Disse que te amava, te dei presentes, te acalmei quando você precisou, cuidei de você quando você ficou doente, te dei meu ombro quando você chorou, fiz mil esforços para te ver e falei milhares de bobagens para te ver sorrir. Mas a maior prova de amor que eu te dei foi outra.

A maior prova de amor que eu te dei foi te levar à Praça do Porquinho.

Eu me lembro de quando eu era pequeno e todos meus dentes eram de leite. Todos os sábados – e naquela época todos os sábados tinham sol –, meu pai me levava de metrô e ônibus ao Ibirapuera e passávamos as tardes lá.

Eu gostava de dar pipoca doce para os patos na beira da lagoa, tinha medo dos gansos, cruzava a ponte verde de metal batendo o pé para fazer barulho, visitava o Pavilhão Japonês e jogava comida para as carpas, via o pavão que ficava lá e torcia para ele abrir a cauda quando eu estivesse olhando... E no final de tudo sempre passávamos pela Praça do Porquinho, e eu fazia meu pai parar um pouco e ia olhar a estátua de perto.

Naquela época, esse passeio era o sentido da vida, o que me fazia esperar a semana passar. Naquela época, a felicidade era o sábado no Ibirapuera.

Um dia, uns 20 anos depois, eu quis te levar para fazer tudo isso também.

Tomamos mate na beira da lagoa olhando os patos, tivemos medo dos gansos, cruzamos a ponte verde de metal batendo os pés, fomos ao Pavilhão Japonês, eu te dei o meu pacote de ração de peixe depois que você (sem noção!) acabou com o teu, andamos pelo jardim procurando o pavão que já não existia mais.

E aí uma hora eu passei pela Praça do Porquinho e quis parar para ver a estátua de perto. Você achou engraçadinho, pediu para tirar uma foto e eu tirei duas. Uma na tua máquina, uma com a minha retina.

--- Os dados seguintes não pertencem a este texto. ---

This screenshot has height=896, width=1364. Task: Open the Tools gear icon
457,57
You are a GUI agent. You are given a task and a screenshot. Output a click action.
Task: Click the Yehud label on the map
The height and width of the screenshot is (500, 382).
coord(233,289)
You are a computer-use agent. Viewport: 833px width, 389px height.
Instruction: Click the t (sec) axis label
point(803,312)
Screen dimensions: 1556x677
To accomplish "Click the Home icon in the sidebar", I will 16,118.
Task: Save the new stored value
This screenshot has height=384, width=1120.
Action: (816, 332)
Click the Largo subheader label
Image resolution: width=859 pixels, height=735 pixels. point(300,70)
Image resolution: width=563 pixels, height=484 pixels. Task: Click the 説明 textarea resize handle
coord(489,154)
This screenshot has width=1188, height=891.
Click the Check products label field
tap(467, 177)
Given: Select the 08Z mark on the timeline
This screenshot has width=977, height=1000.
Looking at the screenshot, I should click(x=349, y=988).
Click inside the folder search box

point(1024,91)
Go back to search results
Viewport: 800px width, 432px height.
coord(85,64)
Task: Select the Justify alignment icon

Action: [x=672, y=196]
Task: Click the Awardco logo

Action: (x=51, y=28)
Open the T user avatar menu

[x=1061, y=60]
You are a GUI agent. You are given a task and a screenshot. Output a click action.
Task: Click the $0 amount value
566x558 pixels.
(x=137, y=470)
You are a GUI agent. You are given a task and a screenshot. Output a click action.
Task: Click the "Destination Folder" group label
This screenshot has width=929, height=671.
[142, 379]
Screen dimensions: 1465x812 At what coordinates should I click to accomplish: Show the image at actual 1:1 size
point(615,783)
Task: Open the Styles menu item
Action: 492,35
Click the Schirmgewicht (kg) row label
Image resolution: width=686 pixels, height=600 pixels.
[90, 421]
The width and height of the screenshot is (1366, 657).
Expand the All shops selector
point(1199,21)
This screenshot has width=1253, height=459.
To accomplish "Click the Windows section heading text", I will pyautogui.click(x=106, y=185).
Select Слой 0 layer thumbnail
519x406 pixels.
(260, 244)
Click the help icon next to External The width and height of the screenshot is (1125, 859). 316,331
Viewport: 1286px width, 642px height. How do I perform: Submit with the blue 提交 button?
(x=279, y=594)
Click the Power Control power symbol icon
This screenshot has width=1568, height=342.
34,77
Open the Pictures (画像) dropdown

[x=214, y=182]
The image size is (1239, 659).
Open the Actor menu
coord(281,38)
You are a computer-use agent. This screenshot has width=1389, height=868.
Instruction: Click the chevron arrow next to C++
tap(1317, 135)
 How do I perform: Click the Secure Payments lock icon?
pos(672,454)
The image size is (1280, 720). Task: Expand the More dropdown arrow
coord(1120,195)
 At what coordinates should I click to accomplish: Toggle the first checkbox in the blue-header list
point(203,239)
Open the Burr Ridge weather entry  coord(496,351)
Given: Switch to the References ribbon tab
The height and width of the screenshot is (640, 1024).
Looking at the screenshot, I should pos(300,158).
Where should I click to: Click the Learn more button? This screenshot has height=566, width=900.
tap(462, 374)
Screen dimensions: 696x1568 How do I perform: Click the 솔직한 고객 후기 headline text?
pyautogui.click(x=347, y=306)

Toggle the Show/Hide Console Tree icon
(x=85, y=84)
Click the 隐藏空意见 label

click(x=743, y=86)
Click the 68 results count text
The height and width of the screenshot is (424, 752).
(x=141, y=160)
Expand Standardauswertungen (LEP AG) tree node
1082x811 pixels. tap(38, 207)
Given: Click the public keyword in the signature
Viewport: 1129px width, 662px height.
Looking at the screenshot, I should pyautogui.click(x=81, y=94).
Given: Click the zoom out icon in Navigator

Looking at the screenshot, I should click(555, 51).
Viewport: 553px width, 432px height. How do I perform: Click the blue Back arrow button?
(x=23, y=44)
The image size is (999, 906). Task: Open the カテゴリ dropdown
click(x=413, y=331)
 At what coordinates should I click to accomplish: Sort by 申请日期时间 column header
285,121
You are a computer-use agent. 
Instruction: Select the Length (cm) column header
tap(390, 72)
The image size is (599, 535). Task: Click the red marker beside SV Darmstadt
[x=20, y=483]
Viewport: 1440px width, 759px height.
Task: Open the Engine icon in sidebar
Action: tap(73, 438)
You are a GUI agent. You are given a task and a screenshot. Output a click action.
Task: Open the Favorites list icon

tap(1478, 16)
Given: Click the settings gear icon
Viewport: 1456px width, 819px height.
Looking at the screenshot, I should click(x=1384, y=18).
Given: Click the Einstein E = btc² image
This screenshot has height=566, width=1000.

Um dia, uns anos depois e uns dias atrás, eu quis ir passear no Ibirapuera.

Andei sem rumo e passei na Praça do Porquinho.

Você ainda estava lá. De shorts, aquela sandália que eu gostava, blusa rosa, óculos de sol e brincando que o porquinho tinha comido o teu dedo.

A tua foto ainda estava lá. Na retina.

A Praça do Porquinho não era mais o lugar onde eu parava para olhar a estátua de perto quando eu era pequeno. A Praça do Porquinho é o lugar onde eu tirei aquela tua foto.